SIRT1 inhibits hepatocellular carcinoma metastasis by promoting M1 macrophage polarization via NF-κB pathway

Abstract

Background: Tumor-associated macrophages (TAMs) serve as crucial modulators of the complicated interaction between cancer cells and immune microenvironment. Sirtuin 1 (SIRT1) has an impact on immune reactions in cancer progression. Current knowledge of the role of SIRT1 in the regulation of M1-like macrophages as well as in hepatocellular carcinoma (HCC) is insufficient. Methods: SIRT1 expression in HCC tissues was detected using quantitative reverse transcriptase PCR (qRT-PCR) and Western blot. M1 markers were detected by qRT-PCR and flow cytometry assay. Moreover, the influence of SIRT1 on HCC cell apoptosis, migration, and invasion was studied using transwell assay, flow cytometry assay, and TUNEL assays, respectively.
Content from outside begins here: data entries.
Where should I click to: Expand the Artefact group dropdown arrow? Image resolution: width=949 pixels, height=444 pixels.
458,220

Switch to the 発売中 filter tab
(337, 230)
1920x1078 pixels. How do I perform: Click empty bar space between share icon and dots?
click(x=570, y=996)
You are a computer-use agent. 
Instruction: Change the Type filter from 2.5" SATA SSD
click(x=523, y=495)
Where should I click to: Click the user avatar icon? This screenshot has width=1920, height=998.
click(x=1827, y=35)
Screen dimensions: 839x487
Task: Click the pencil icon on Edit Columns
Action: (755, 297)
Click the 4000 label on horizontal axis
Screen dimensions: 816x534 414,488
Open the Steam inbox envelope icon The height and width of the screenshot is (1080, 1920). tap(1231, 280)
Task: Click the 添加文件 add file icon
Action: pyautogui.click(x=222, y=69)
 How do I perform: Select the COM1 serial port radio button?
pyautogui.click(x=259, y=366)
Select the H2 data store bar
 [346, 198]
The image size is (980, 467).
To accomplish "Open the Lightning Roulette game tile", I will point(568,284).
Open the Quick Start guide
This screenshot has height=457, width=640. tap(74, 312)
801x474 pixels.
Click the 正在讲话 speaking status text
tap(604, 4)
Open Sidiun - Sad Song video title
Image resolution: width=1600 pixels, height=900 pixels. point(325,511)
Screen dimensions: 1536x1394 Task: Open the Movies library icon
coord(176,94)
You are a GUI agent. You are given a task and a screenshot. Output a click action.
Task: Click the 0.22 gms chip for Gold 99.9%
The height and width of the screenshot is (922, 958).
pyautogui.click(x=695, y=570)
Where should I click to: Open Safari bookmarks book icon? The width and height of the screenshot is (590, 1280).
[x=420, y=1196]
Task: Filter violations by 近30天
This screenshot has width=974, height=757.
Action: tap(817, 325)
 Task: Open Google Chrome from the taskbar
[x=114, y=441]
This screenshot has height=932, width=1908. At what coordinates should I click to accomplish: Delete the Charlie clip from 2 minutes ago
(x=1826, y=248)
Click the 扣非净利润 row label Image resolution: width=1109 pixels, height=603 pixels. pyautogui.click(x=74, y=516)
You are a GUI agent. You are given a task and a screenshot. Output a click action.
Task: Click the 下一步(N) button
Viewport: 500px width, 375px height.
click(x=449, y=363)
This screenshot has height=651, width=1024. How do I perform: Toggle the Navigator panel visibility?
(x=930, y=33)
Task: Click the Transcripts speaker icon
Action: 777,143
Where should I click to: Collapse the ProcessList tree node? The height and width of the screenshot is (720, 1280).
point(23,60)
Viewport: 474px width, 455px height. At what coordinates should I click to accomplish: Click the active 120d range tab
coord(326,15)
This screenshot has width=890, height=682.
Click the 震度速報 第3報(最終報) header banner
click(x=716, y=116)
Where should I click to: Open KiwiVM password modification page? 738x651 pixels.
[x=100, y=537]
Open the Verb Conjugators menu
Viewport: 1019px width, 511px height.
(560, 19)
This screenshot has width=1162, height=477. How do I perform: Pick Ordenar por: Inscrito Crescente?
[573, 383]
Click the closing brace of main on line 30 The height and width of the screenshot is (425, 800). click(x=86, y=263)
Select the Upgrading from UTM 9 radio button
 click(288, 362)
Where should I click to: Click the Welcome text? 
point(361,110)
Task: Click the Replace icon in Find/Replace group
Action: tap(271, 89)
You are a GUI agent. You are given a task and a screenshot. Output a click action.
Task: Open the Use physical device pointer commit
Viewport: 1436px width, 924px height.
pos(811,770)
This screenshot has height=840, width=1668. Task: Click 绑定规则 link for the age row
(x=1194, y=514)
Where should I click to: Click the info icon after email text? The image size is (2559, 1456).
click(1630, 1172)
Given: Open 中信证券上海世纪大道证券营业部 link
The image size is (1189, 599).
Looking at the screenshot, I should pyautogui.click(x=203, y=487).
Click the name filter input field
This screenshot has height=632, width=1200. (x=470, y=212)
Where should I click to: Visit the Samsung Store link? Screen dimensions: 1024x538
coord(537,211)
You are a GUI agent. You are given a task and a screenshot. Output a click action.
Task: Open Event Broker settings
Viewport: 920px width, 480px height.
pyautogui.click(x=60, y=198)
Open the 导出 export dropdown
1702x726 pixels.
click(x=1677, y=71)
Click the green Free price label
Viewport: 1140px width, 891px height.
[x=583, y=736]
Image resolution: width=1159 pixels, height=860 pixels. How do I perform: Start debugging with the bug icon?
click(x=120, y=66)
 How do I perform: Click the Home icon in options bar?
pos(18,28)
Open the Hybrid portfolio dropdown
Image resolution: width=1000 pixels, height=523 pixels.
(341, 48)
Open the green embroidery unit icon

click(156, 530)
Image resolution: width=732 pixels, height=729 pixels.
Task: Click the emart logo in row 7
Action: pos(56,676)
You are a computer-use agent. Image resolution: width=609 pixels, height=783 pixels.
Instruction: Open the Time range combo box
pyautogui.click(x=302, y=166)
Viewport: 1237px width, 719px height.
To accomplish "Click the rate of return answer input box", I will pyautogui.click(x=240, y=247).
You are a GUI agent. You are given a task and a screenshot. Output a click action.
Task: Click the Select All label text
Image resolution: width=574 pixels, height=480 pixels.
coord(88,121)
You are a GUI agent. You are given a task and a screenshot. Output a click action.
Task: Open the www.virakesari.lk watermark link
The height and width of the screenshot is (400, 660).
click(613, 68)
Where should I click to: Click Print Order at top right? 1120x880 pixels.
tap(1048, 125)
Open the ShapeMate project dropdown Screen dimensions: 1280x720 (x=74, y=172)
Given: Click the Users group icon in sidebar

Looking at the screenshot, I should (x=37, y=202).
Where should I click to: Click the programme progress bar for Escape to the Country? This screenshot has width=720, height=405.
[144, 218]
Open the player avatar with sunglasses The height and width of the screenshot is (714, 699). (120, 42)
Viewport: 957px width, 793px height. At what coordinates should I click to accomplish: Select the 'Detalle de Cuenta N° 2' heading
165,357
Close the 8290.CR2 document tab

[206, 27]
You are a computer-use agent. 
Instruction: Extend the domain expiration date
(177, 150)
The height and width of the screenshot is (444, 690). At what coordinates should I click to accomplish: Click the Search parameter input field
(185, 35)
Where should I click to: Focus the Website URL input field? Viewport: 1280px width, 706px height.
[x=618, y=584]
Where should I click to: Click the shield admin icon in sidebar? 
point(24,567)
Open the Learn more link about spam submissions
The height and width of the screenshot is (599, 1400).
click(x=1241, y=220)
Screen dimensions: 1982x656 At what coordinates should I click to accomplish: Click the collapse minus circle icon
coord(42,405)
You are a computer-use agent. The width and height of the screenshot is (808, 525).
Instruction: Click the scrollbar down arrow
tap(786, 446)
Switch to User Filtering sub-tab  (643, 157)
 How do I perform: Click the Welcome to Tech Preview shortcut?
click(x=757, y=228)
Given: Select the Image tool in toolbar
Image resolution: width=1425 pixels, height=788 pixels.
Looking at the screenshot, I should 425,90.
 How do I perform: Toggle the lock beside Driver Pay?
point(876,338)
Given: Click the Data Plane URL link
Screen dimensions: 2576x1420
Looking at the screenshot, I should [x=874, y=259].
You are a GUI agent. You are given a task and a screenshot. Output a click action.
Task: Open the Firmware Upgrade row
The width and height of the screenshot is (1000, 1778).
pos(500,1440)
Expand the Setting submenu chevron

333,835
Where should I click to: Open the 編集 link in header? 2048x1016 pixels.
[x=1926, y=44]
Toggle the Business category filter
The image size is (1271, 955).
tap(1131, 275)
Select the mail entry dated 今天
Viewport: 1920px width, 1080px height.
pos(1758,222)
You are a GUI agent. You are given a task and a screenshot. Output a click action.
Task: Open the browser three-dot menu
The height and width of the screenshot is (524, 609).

Results: In this study, it was revealed that SIRT1 was upregulated in patients suffering from HCC; these patients were also shown to have elevated levels of M1-like TAM infiltration. SIRT1 was able to reinforce M1-like macrophage infiltration and inhibit HCC metastasis. Furthermore, SIRT1 enhanced NF-κB stimulation, promoting phosphorylation of p65, IκB, and IκB kinase. It was further demonstrated in our study that SIRT1 had an impact on polarization of M1 through the NF-κB pathway. NF-κB repression downregulated M1 markers in macrophages, which excessively expressed SIRT1 and counteracted the influence of SIRT1 on migration of HCC cells. Conclusion: Taken together, these results offer proof that SIRT1 is an essential regulator of the immune reaction that counteracts malignant HCC cell migration as well as growth, indicating that macrophage SIRT1 could serve as an innovative target to treat HCC.